LEEP stands for Loop Electrosurgical Excision Procedure, so as you might imagine, electricity is involved. In a LEEP procedure, a small amount of current is passed through a wire loop, causing the tissue near the loop to separate and cauterize, allowing a doctor to remove a sample of questionable tissue for further examination.
This procedure starts out much like a normal pelvic exam. The woman is asked to undress from the waist down and get into position on a gynecological table so that the doctor can insert a speculum to make it easier to see the cervix. Then, the area is swabbed with a mildly acidic solution, followed by an iodine rinse, to make the abnormal tissue easier to see. An electrosurgical dispersive pad will be placed on the thigh so that the current safely disperses, and the doctor will attach a disposable loop to the electricity-generating device.

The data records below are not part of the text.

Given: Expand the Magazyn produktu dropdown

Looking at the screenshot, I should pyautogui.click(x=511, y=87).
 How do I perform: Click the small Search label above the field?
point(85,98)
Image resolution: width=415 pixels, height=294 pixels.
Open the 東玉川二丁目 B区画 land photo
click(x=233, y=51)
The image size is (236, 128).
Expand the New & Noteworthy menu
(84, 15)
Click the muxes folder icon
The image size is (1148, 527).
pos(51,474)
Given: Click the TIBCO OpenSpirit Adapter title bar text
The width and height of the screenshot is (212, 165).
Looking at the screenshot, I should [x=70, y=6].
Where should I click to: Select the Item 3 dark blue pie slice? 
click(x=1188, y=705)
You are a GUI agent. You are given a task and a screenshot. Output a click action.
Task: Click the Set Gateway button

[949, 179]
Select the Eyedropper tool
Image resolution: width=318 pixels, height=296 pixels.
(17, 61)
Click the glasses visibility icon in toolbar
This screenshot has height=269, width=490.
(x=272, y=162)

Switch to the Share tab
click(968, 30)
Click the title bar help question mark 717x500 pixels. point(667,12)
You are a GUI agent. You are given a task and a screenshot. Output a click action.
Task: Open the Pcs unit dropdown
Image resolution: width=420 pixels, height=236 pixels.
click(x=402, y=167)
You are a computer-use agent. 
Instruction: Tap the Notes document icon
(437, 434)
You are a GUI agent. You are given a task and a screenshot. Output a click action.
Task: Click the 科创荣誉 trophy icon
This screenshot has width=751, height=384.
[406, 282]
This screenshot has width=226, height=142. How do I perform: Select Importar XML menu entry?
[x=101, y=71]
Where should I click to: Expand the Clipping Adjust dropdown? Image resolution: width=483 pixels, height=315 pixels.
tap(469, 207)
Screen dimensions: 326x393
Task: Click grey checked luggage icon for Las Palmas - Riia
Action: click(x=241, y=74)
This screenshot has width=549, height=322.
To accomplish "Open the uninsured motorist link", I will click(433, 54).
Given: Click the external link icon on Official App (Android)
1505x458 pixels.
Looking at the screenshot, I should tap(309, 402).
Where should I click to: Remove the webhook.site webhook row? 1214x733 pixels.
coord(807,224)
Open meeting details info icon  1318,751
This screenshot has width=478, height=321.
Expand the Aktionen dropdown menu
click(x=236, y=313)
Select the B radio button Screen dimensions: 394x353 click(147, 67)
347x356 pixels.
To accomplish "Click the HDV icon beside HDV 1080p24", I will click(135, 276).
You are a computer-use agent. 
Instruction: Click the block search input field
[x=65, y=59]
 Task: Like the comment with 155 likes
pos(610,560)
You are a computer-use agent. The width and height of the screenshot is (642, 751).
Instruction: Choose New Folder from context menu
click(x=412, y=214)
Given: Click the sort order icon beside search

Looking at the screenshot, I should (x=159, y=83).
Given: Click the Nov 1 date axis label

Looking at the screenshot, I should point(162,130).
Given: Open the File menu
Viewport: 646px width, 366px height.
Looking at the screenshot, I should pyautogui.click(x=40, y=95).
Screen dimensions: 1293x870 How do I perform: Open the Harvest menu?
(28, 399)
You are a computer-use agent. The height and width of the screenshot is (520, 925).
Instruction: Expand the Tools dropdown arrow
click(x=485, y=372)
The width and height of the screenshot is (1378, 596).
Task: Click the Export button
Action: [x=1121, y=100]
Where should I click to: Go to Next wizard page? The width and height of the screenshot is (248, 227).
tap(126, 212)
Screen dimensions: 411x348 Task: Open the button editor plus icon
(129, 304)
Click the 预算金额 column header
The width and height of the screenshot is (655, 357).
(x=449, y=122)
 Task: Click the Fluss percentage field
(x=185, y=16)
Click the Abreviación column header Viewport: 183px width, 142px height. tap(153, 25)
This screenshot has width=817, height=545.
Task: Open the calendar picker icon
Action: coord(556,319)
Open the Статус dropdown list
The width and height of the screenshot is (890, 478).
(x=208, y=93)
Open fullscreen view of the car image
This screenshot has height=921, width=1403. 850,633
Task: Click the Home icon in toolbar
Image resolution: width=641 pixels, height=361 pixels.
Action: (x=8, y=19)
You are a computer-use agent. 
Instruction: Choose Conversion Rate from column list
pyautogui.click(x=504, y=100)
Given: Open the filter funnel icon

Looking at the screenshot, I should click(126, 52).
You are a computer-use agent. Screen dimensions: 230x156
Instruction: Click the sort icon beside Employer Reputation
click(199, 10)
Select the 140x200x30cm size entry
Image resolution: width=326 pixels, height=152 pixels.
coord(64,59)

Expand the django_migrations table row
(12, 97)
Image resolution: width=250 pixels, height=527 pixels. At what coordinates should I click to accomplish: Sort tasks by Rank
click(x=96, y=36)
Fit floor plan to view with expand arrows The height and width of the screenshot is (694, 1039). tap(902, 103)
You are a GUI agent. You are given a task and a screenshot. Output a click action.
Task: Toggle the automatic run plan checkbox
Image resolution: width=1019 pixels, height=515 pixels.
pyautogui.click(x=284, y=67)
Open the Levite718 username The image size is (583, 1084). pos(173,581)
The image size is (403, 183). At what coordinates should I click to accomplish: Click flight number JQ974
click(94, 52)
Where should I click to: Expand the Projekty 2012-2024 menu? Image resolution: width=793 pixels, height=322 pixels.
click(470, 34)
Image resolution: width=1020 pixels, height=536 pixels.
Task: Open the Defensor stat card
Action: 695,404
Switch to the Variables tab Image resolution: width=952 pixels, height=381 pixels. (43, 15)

Using a colposcope, the doctor magnifies the cervix before providing a local anesthetic so that the LEEP procedure will not be painful. Next, the loop is carefully inserted, positioned in the area of interest, and turned on. The resulting tissue is packaged for biopsy, and then the doctor checks for bleeding, using an electrocautery tool to stop any bleeding, if necessary. Typically, some smoke is produced, because the process involves burning tissue. When biopsy results from the LEEP procedure come back, the doctor will discuss the results and any action which needs to be taken.
Some soreness and breakthrough bleeding are common after a LEEP procedure. Most doctors recommend abstention from sexual activity, the use of tampons, and the use of vaginally-applied medications, to reduce the risk of infection. Some also recommend taking showers, rather than baths, for a week or so after the procedure. Complications from a properly performed LEEP procedure are rare, but a doctor will discuss the potential for more serious complications and their symptoms so that you can seek medical attention for these complications if they arise.